_What you will do_. Filter these entries down to lines holding "agent".

_Data under study_.
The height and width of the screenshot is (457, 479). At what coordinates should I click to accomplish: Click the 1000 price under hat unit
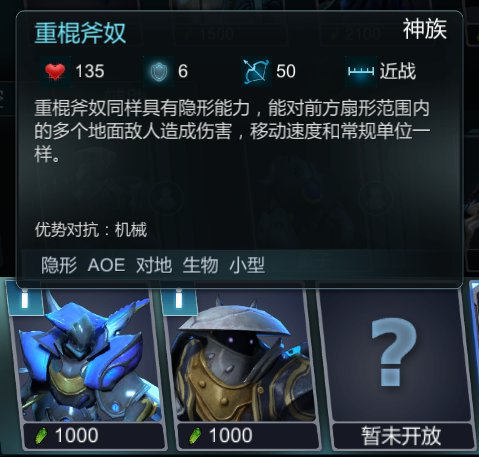tap(231, 436)
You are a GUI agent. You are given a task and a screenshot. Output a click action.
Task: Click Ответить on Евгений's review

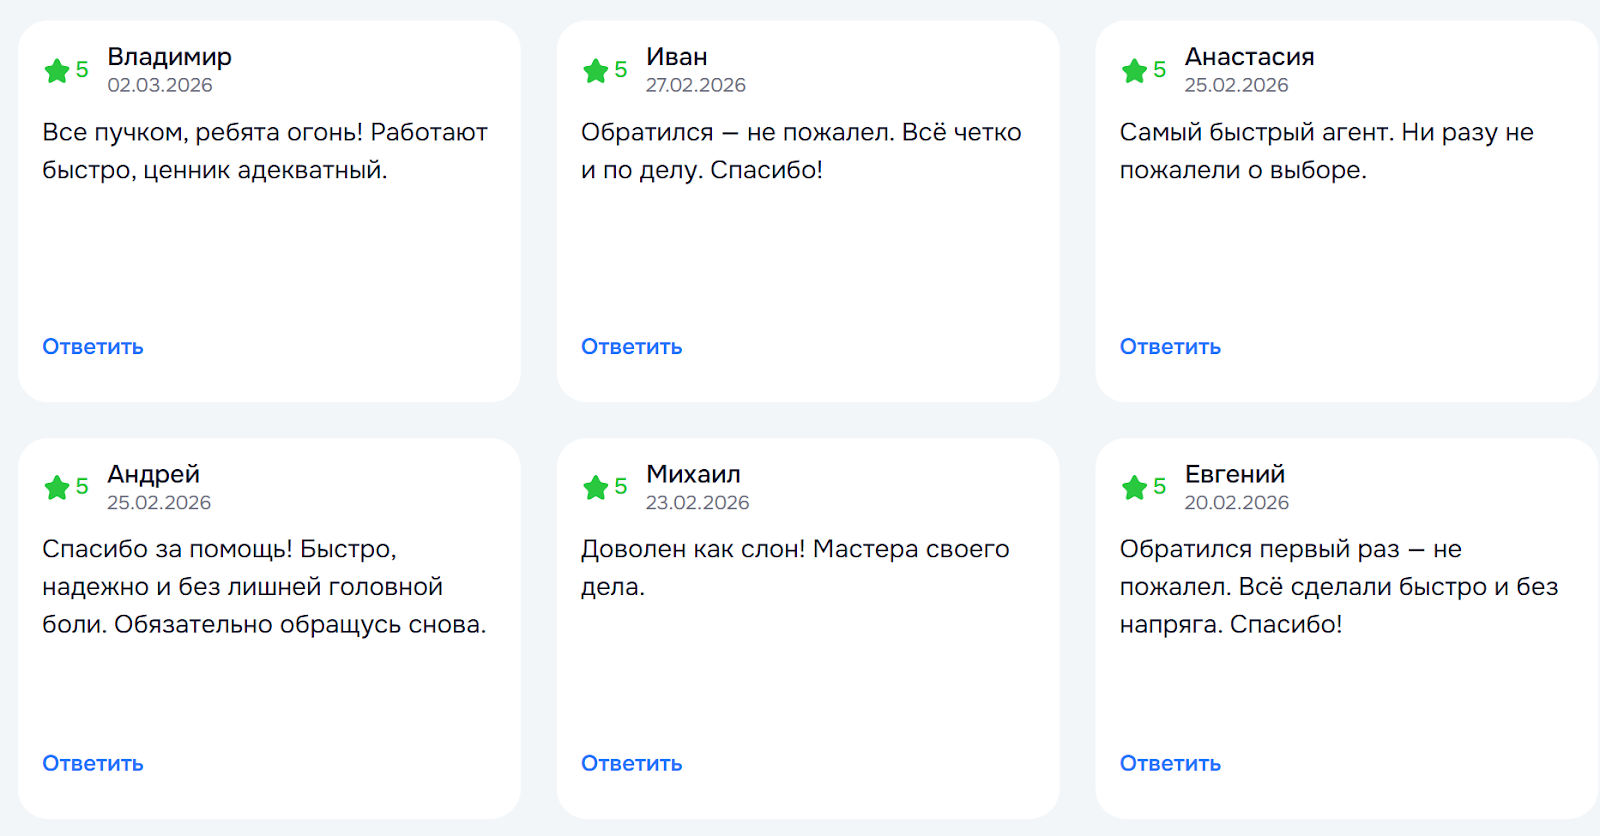1169,762
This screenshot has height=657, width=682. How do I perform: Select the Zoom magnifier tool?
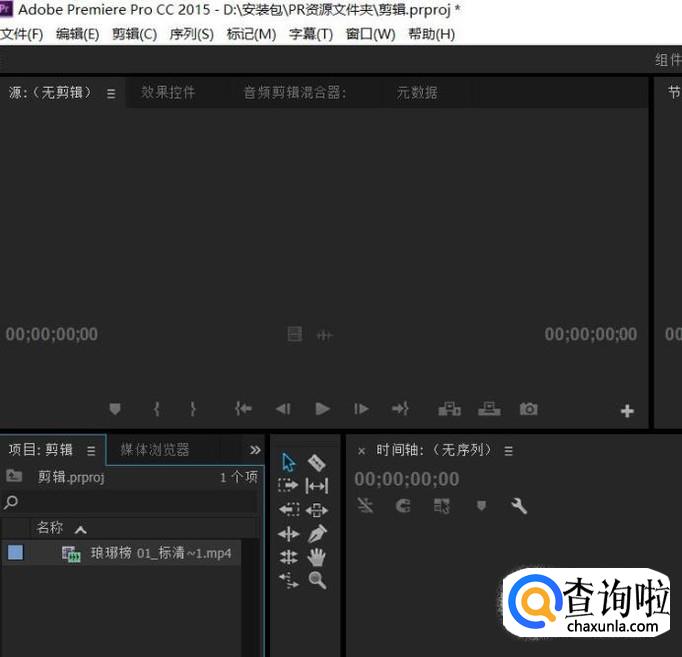[x=317, y=581]
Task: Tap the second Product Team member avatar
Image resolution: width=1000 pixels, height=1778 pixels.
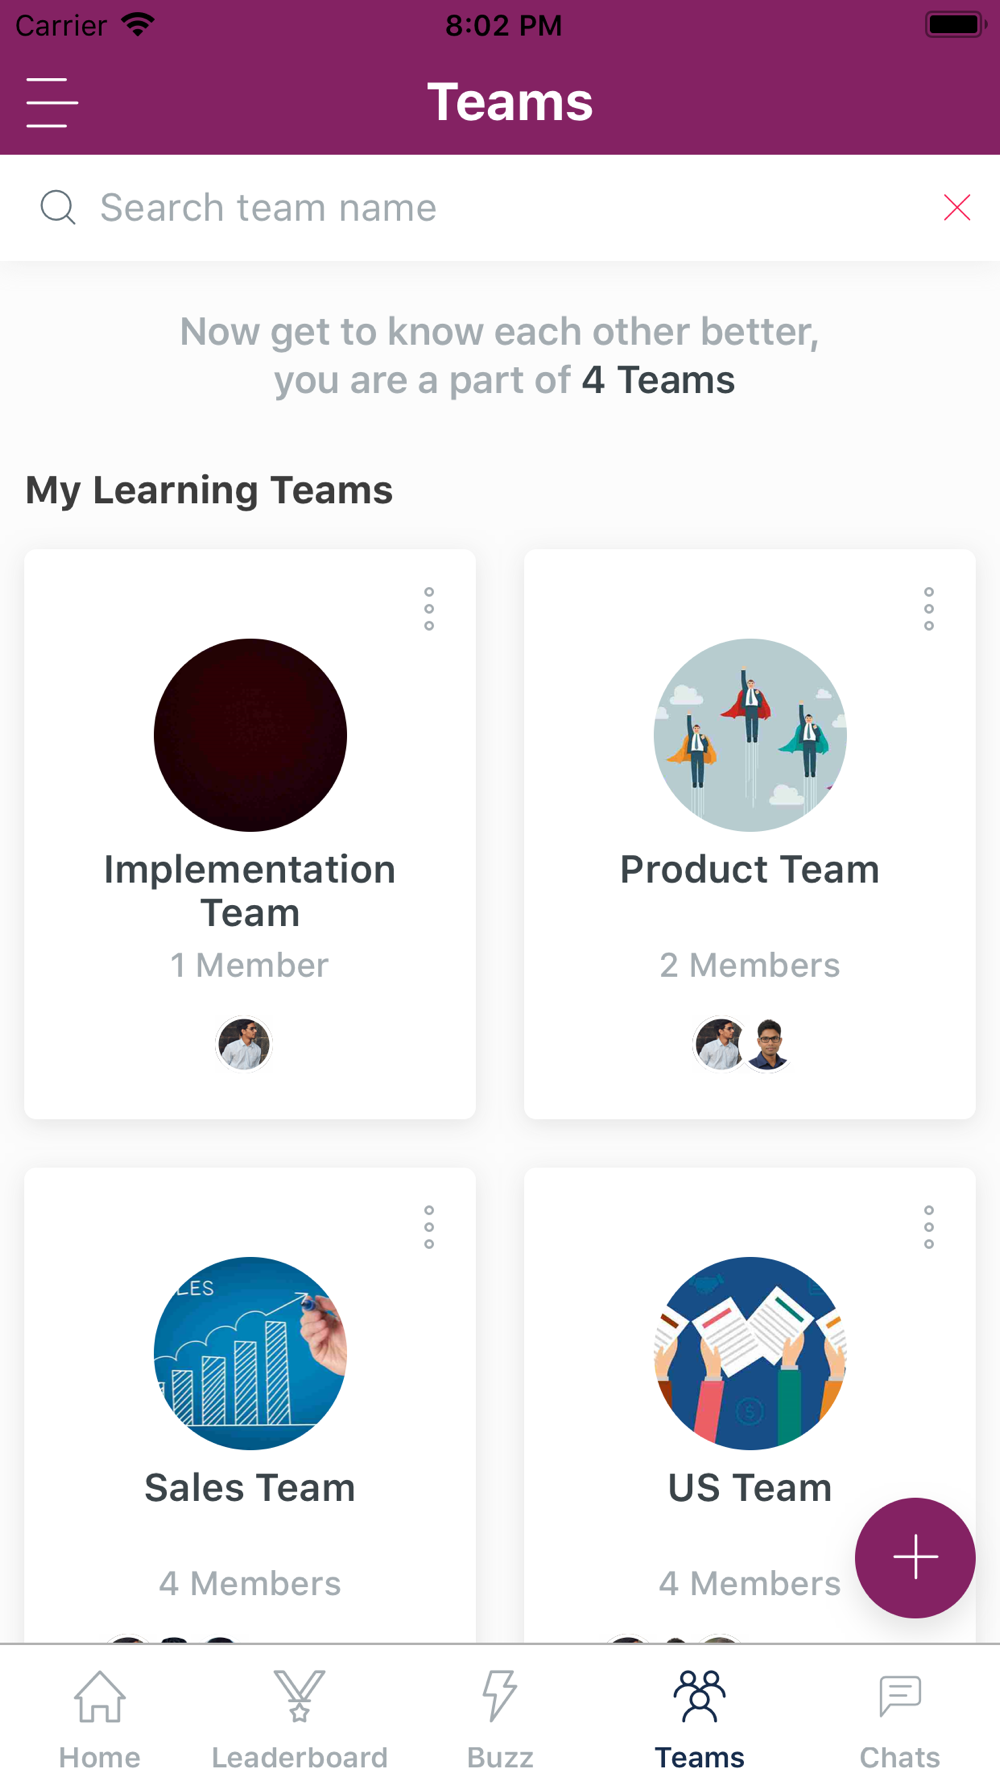Action: click(x=769, y=1044)
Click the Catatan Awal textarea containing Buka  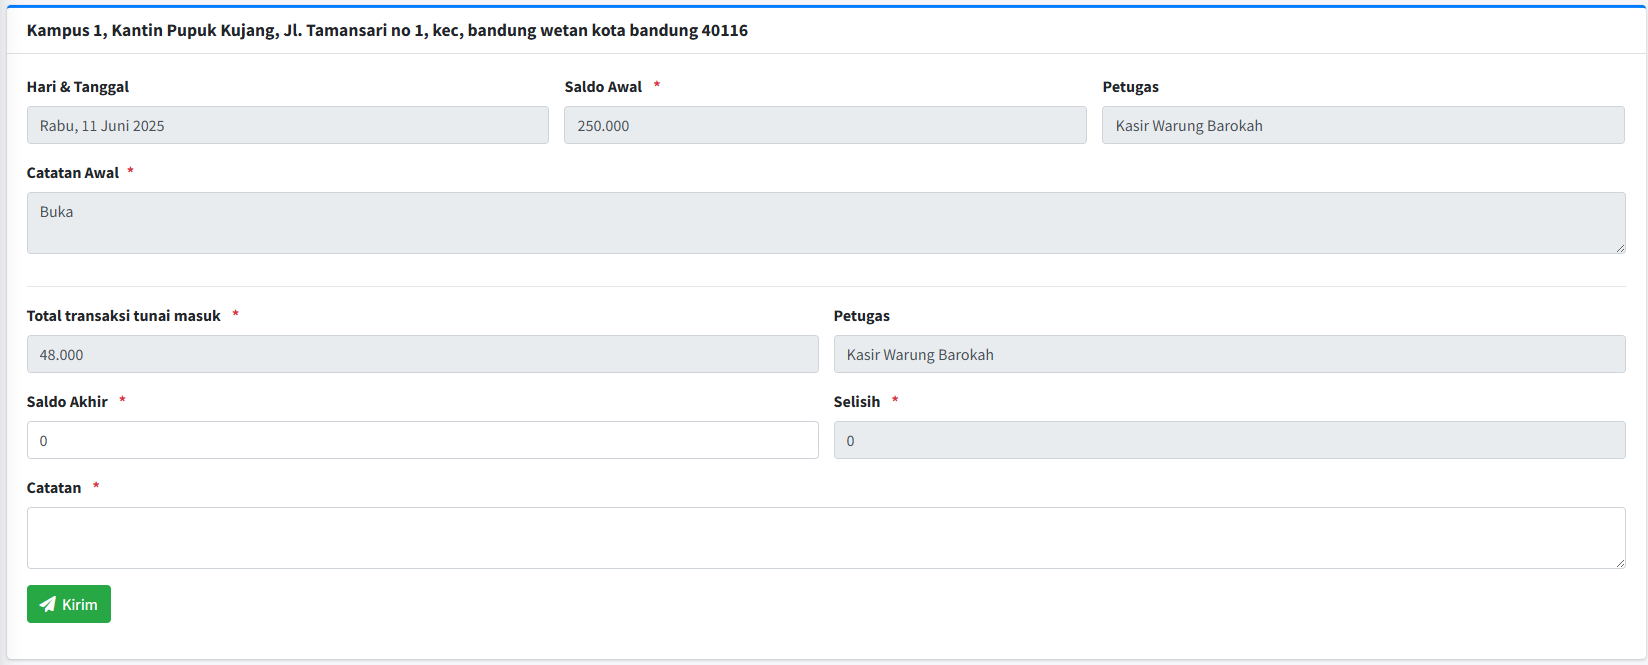[x=825, y=222]
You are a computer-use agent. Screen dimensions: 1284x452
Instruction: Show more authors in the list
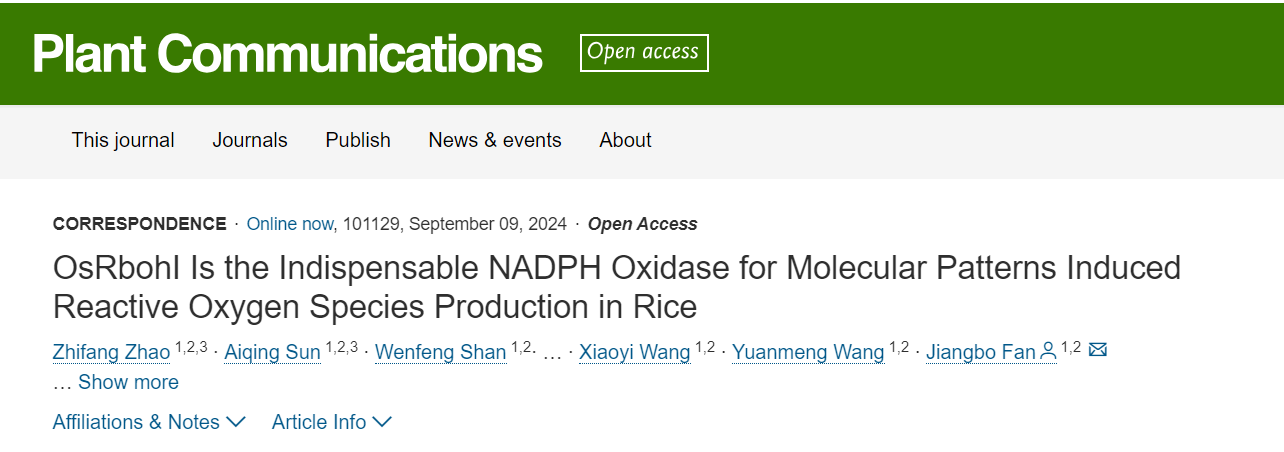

_Finished exercise_.
You are a GUI agent. You are given a task and a screenshot. Output a click action.
You are a computer-use agent. Screen dimensions: 1284x452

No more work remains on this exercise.